Хохлов схватил его за массивную золотую цепочку, притянулся к нему вплотную и широкими глазами буравил лысый череп и плещущие щеки купца, и в глазах его был ужас.
Чинников не успел опомниться, как закачался, обхваченный длинными руками Хохлова, и тяжелый, как земля, рухнул на скользкий пол.
Хохлов лежал на нем с придавленными внизу руками, потный, злобный и красный, и хрипло кричал:
— Сним-ми ма-аску!
Он не слышал, как с боков и сзади раздались голоса, еле чувствовал, как несколько рук охватило его и потащило к выходу.
— Господа! — упираясь, кричал Хохлов. — Это — человеческое лицо? На это десятки тысяч лет? Десятки тысяч?
Его тащили к дверям, около него что-то возмущенно кричали, но он не слышал.
Ему представлялся огромный камень, прыгавший по стеклянным утесам. От его ударов с треском и звоном летели в стороны брызги. Искристой тучей они кружились перед его глазами, разнообразные, безжизненные, бессмысленные, крикливые; они обвивали его липкой и тонкой сетью; они вонзались в его глаза иглами жгучих цветов; они заполняли перед ним все — все вместе одно; они рвали его на части, все одно — маска.
Из клуба Хохлов шел уже не один, а с полицейским. Ноги его ослабели и скользили по тротуару, и будочник придерживал его сзади за разрез шинели.
Хохлов говорил. Мысли его летели, и сталкивались грудами в голове, и искрились, и звенели, все буйные, требующие выхода мысли.

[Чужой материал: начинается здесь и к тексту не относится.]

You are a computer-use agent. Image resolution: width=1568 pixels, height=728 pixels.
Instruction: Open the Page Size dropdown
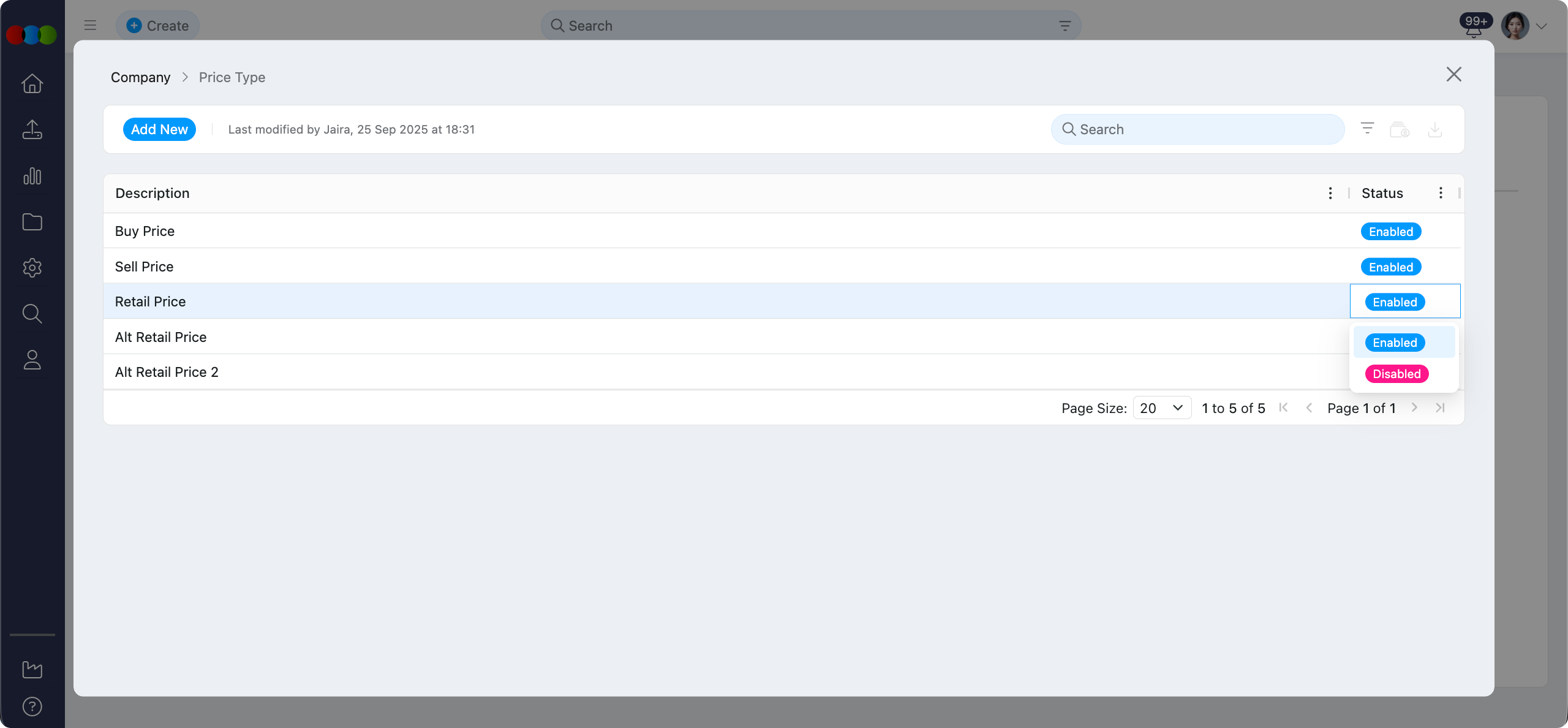click(x=1161, y=408)
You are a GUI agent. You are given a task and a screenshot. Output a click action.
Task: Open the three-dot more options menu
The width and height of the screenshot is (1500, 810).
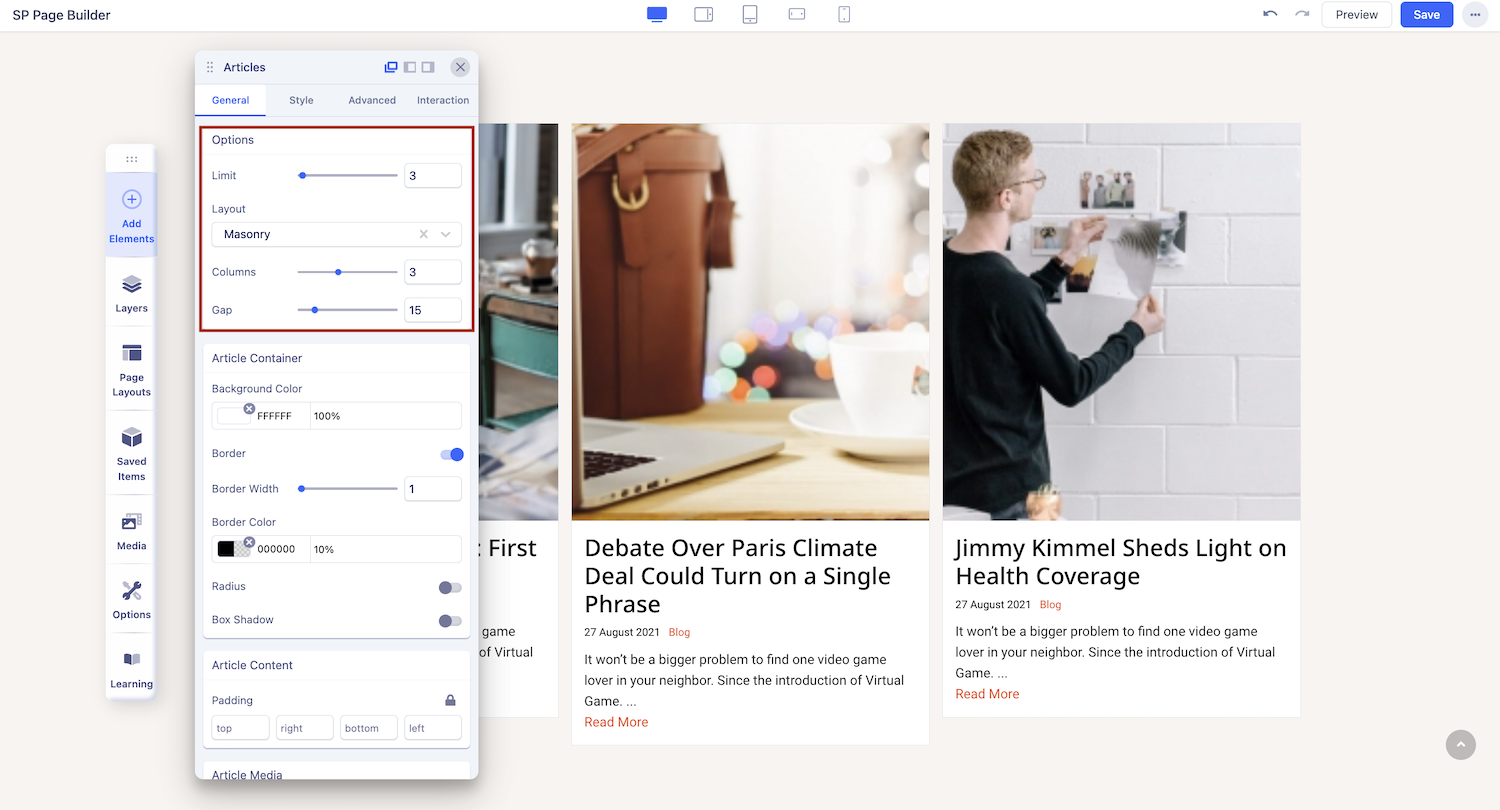(1475, 15)
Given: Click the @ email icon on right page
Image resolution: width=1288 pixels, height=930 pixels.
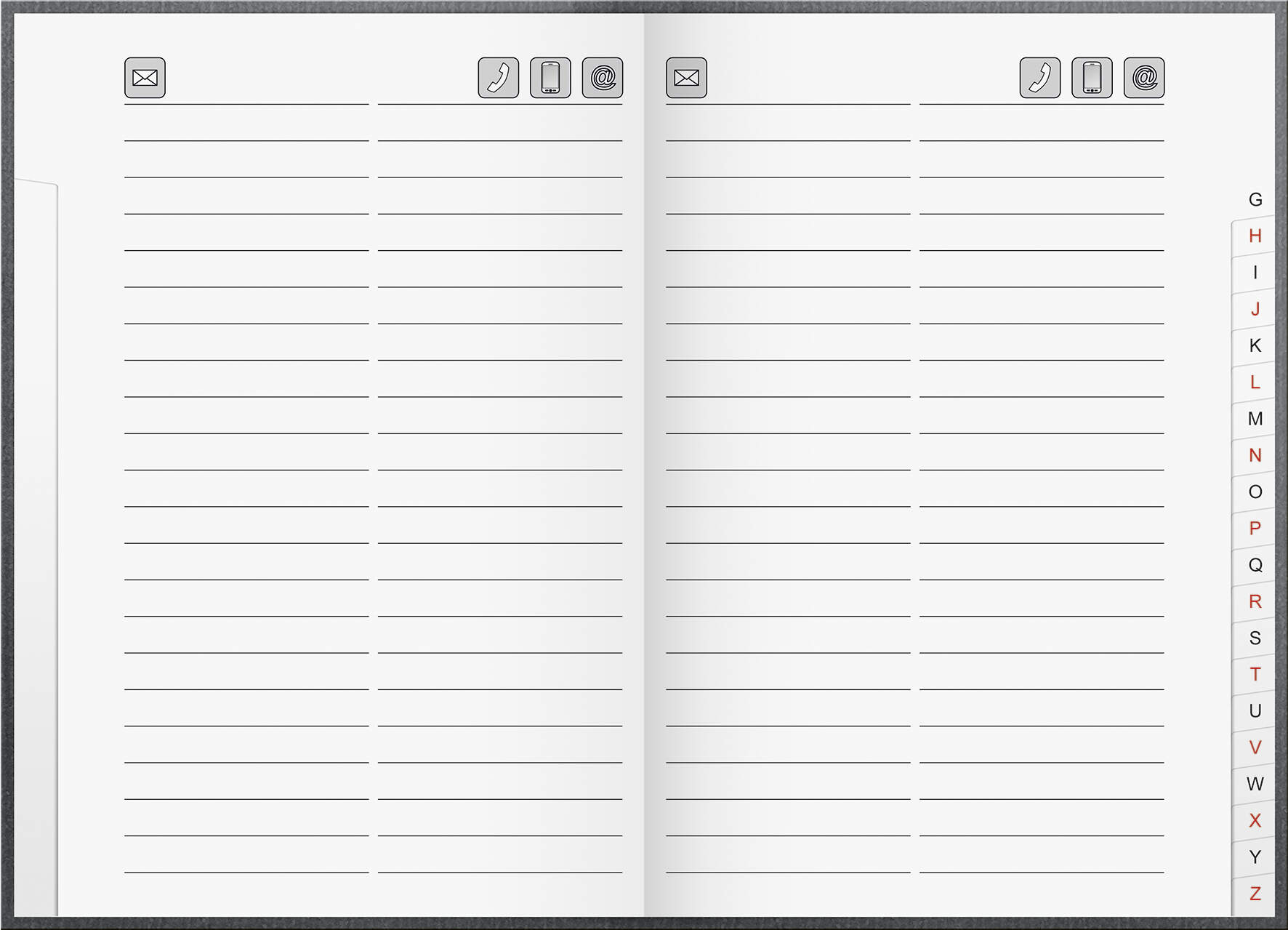Looking at the screenshot, I should (1144, 78).
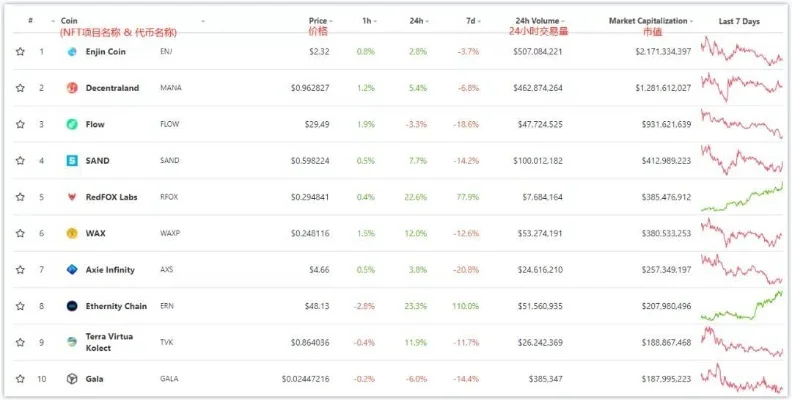Favorite Enjin Coin with the star

point(20,51)
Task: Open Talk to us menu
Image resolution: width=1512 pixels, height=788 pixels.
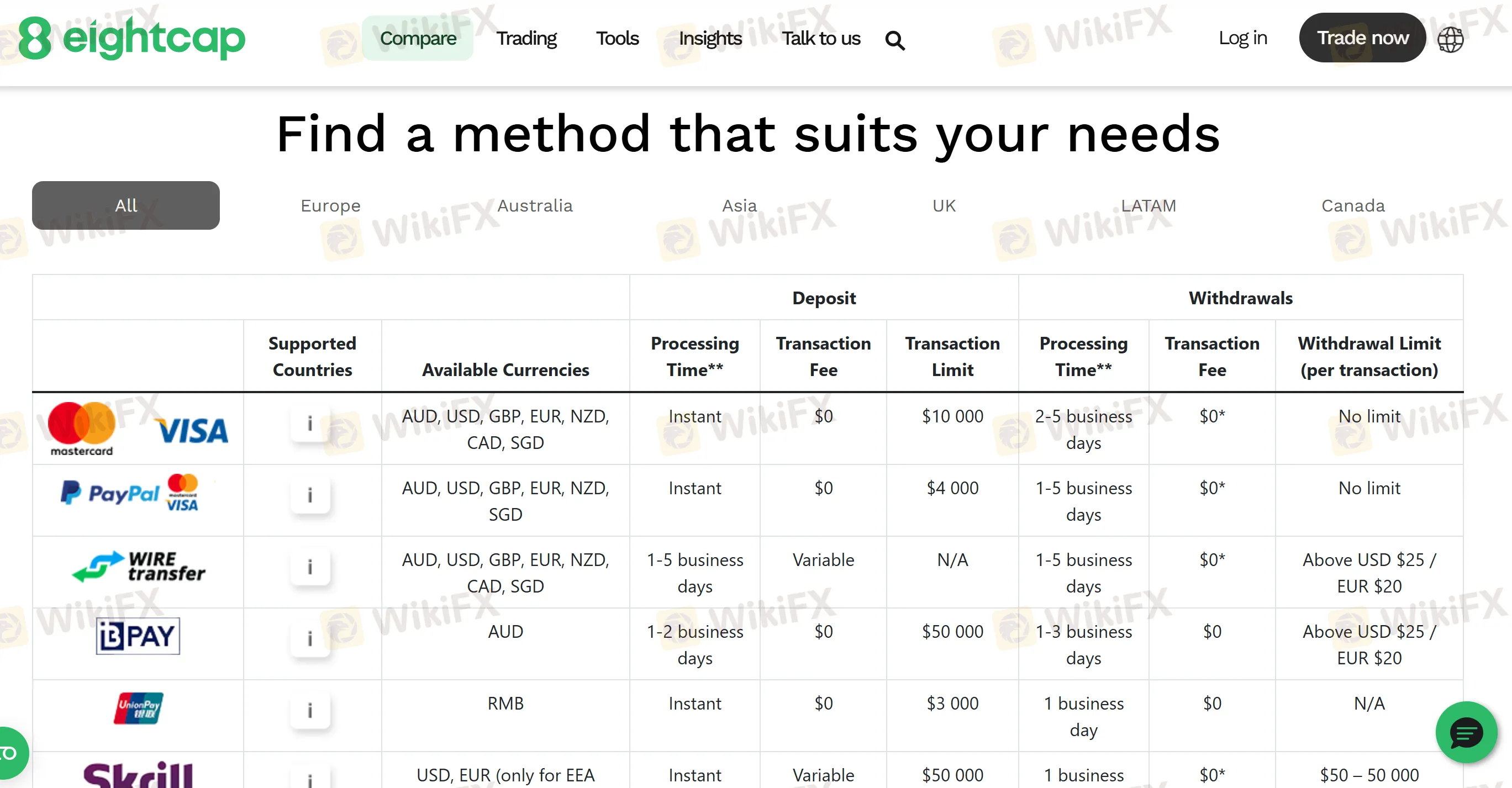Action: point(820,38)
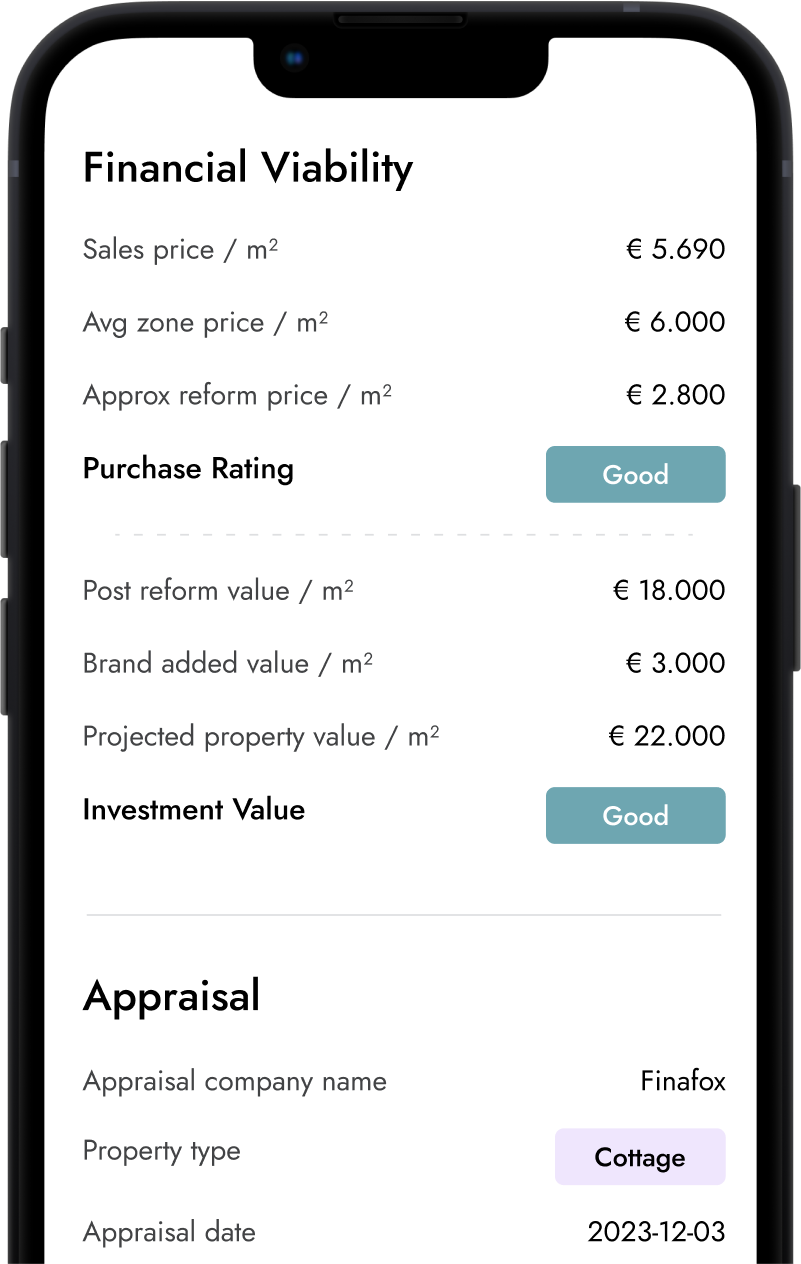Screen dimensions: 801x1264
Task: Tap the € 18.000 post reform value
Action: (668, 590)
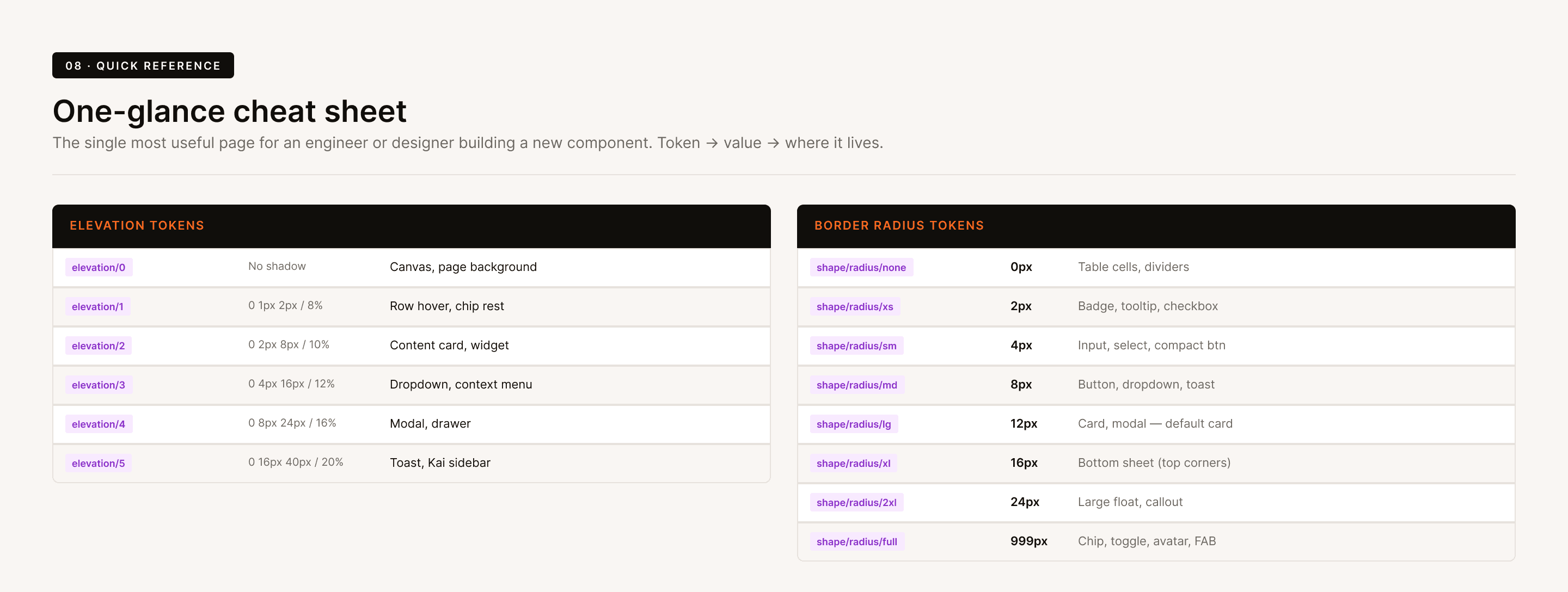Click the One-glance cheat sheet heading

click(229, 112)
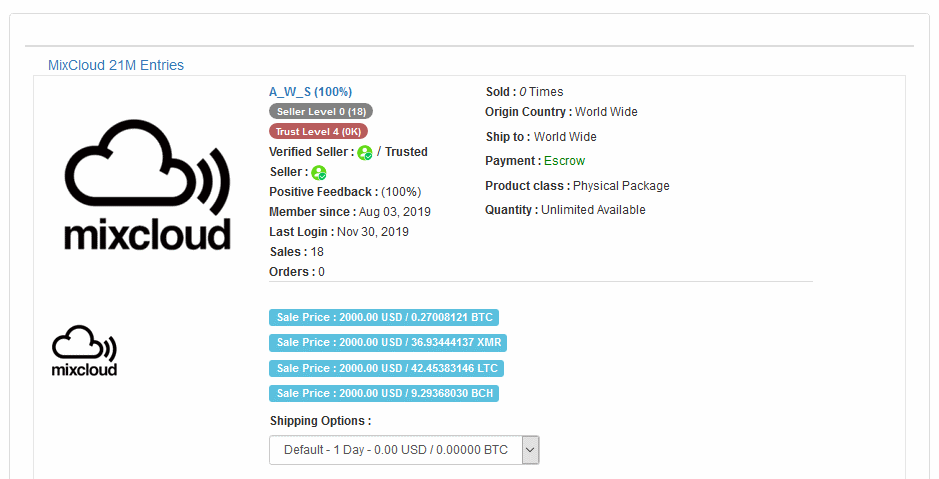Click the Positive Feedback (100%) value

[401, 192]
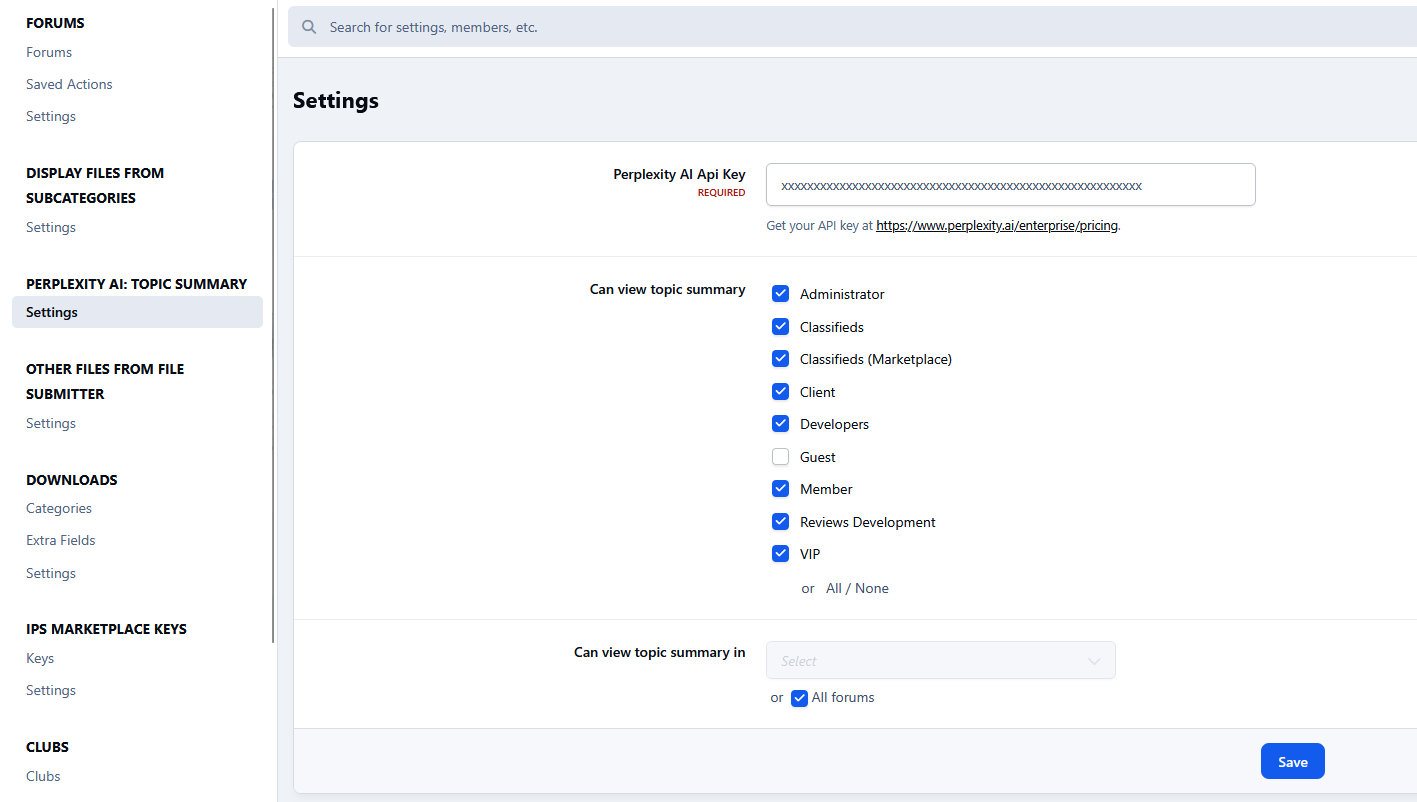Click the search magnifier icon
This screenshot has height=802, width=1417.
pyautogui.click(x=309, y=27)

Он говорил, что на землю надвинут не колокол воздушного насоса, а маска и что надвинул ее не кто-то большой и могучий, а сами люди; говорил, что «человека» нет, что его сознательно прячут под маску, потому что он слишком хрупок и нежен для жизни; говорил, что нет ни зла, ни добра, есть только факты и что его отец не хочет этого понять.
— Сказано вам — не безобразить! — поминутно перебивал его будочник. — Которые люди теперь спать легли, а вы будите… Тоже называется образованный человек… шваль!
Улица, по которой они шли, была темна и узка.
Не видно было, что висело над головой; не было ни звезд, ни месяца, ни неба: висело что-то черное и давило.
И земли тоже не было видно.
Было два ряда приплюснутых, расплывчатых, жалких домов, сходившихся вдали в черный тупик, и в тесной, дымной и чадной мгле плавало желтое пятно фонаря.
1904 г.
Комментарии.
Маска
править
Впервые напечатано в «Новом пути» № 11 за 1904 год, с подзаголовком: «Эскиз». Вошло в первый том собрания сочинений изд. «Мысль» с датой: «Январь 1904 г.». В собрании сочинений изд. «Художественная литература» (1955—1956 гг.) автор дал «Маске» подзаголовок: «Стихотворение в прозе».
Источник текста: Сергеев-Ценский С. Н. Собрание сочинений в двенадцати томах Том 1. Произведения 1902—1909. — М.: Правда, 1967.